Más a lo lejos, divisé otra gente,

a la orilla de un río caudaloso,

donde, en huida de invisible acoso,

se hacinaba confusa y torpemente.

 

Un anciano barquero de imponente

figura, se acercaba remando vigoroso,

y cual golpea el látigo furioso,

restallaba su voz, dura, inclemente:

 

—¡Ay de vosotras, almas pecadoras,

nunca esperéis volver a ver el cielo!

Vengo a llevaros a la otra ribera,

donde no existe el día ni las horas,

a las tinieblas, al calor, al hielo.

Tal es la eternidad que allá os espera.

 

¿Y tú, quién eres, criatura viva?

Pues no habrás de pasar el Aqueronte

en mi barca.

—Sosiégate, Caronte,

—dijo mi Guía— está dispuesto arriba

por quien todo lo puede. Grite, altiva,

tu voz sobre la turba. Fiero, imponte

sobre ellos. Es otro el horizonte

del que acompaño y otra causa estriba.

 

Ya las almas, desnudas, sollozaban

y , rechinando dientes, blasfemaban

de Dios y de sus padres y la vida.

Caronte, entre amenazas, las recoge

y la que rezagada se le antoje,

es a golpes de remo conducida.

 

Como una a una las hojas van cayendo

en otoño, y la rama demudada

ve los despojos, como en desbandada

las aves al reclamo, iban viniendo

las almas pecadoras, que gimiendo

entraban en la barca desdichada,

que lleva a la otra orilla la malvada

descendencia que grita enloqueciendo.

 

Van por las aguas pardas navegando,

hacia el lugar infame, encenagado,

que al que no teme a Dios está aguardando.

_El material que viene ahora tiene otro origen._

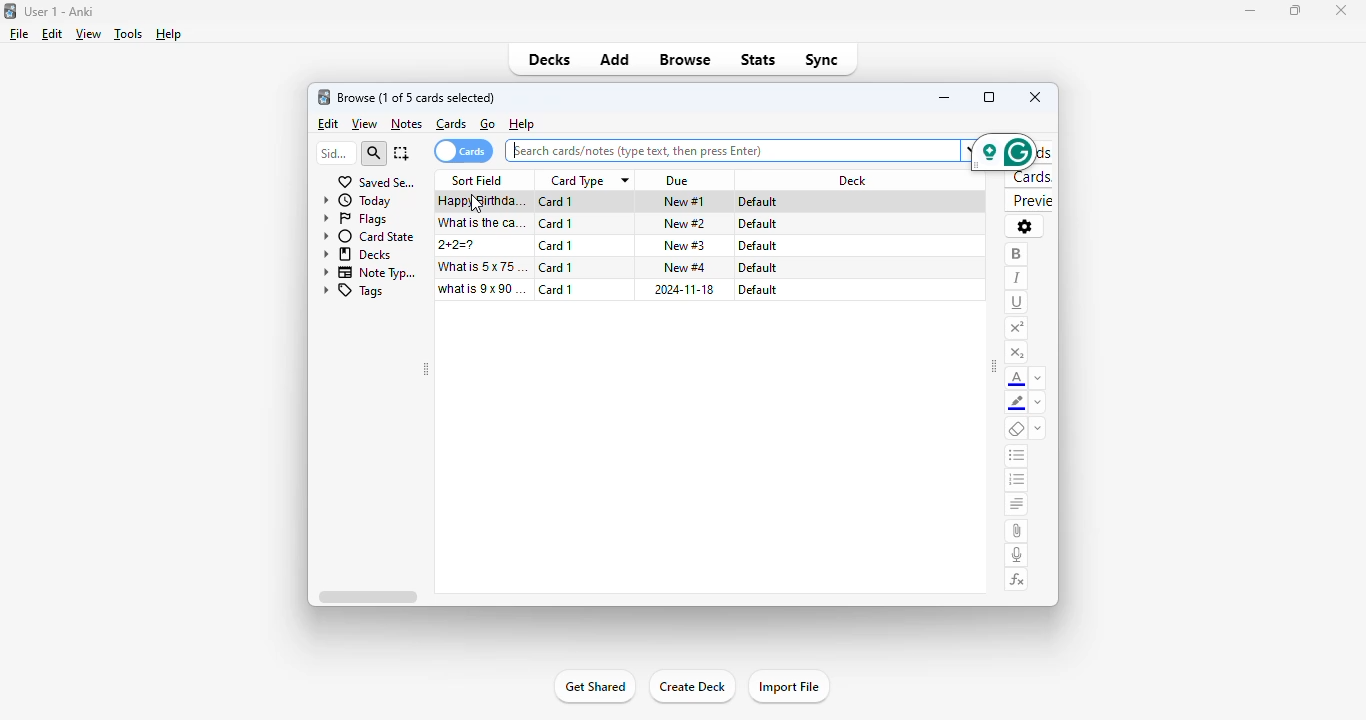 This screenshot has width=1366, height=720. Describe the element at coordinates (1024, 226) in the screenshot. I see `options` at that location.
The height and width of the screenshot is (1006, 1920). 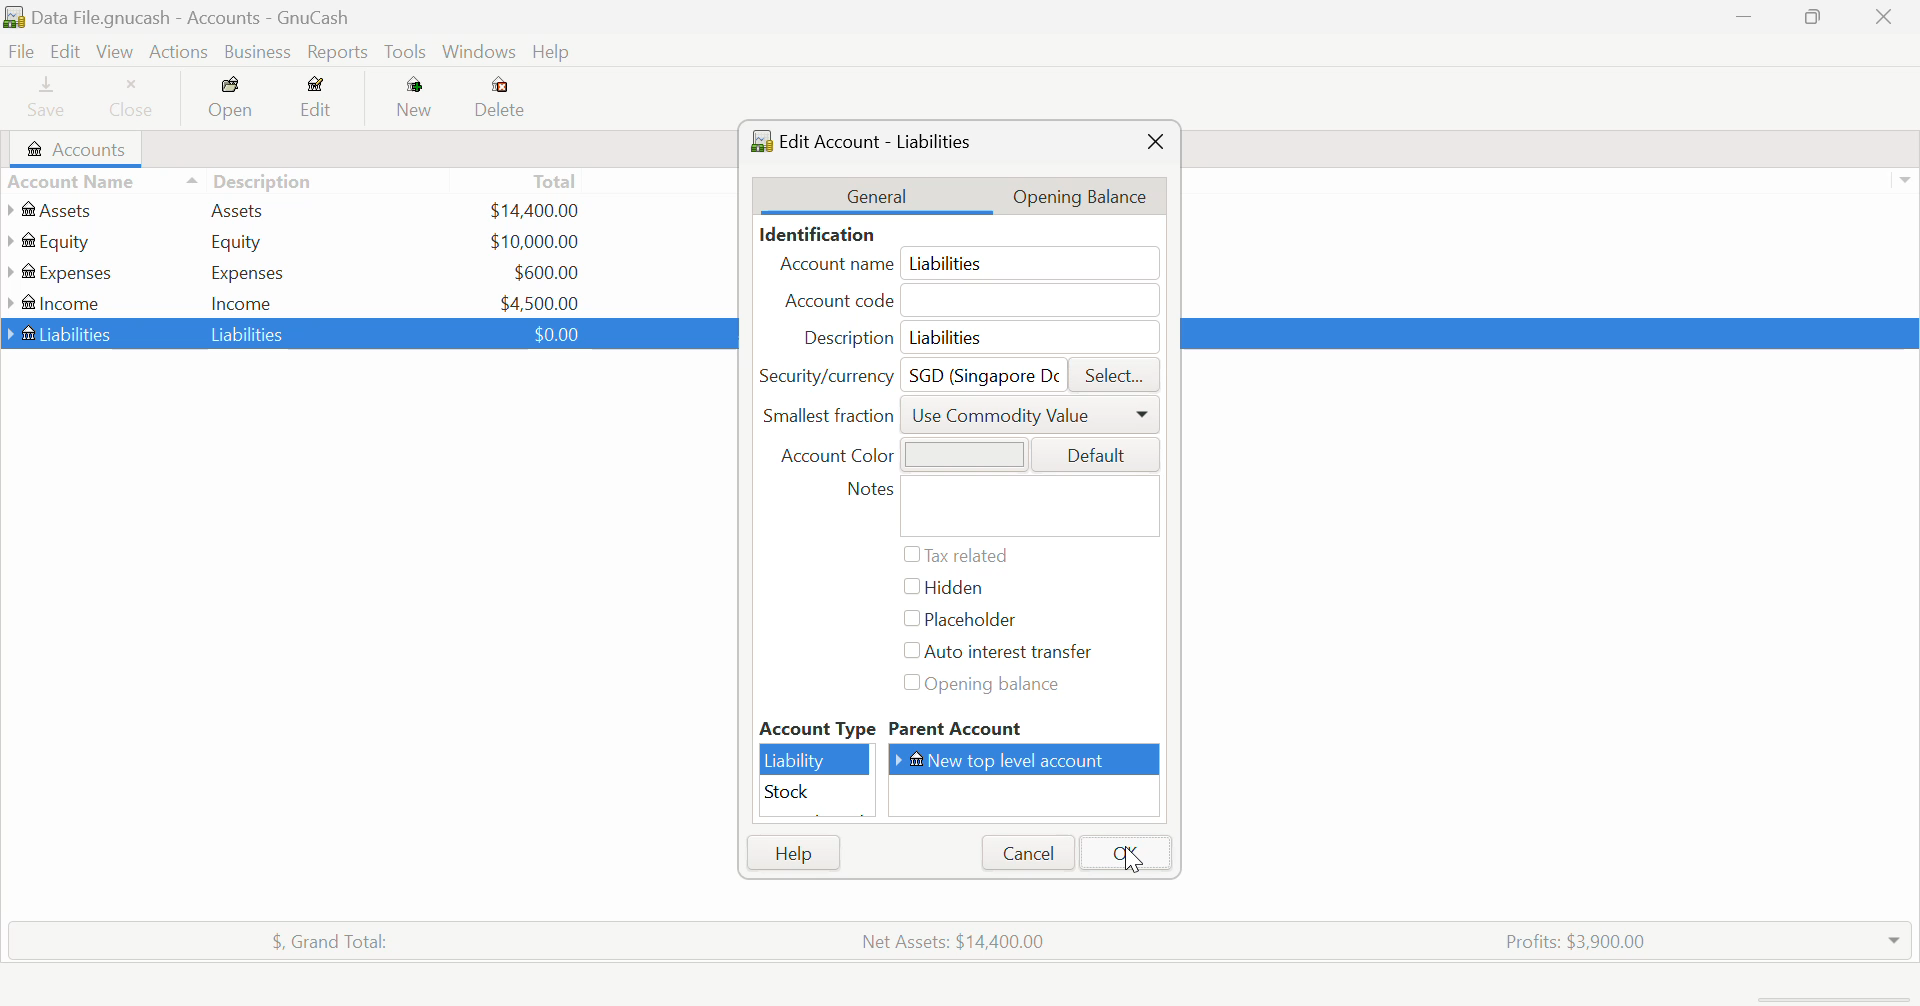 What do you see at coordinates (958, 941) in the screenshot?
I see `Net Assets` at bounding box center [958, 941].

Y aún no desembarcadas y a la espera,

en el triste lugar ya se ha formado

nuevo grupo de gente lastimera.

 

Y mi Guía me dijo: —En esta orilla

vienen a reunirse los que mueren

en la ira hacia Dios y sólo quieren

huir de la Verdad que los humilla.

No pueden soportar la Luz que brilla

en la Justicia y —míseros— prefieren

el mismo infierno, porque en él pudieren

ocultar su vileza y su mancilla.

 

De pronto, aquel lugar tembló espantado

y la tierra del llanto sacó un viento

de oscura llama, cual del rojo leño.

Y ya no supe más, caí abrumado

y me desvanecí en aquel momento,

como un hombre vencido por el sueño.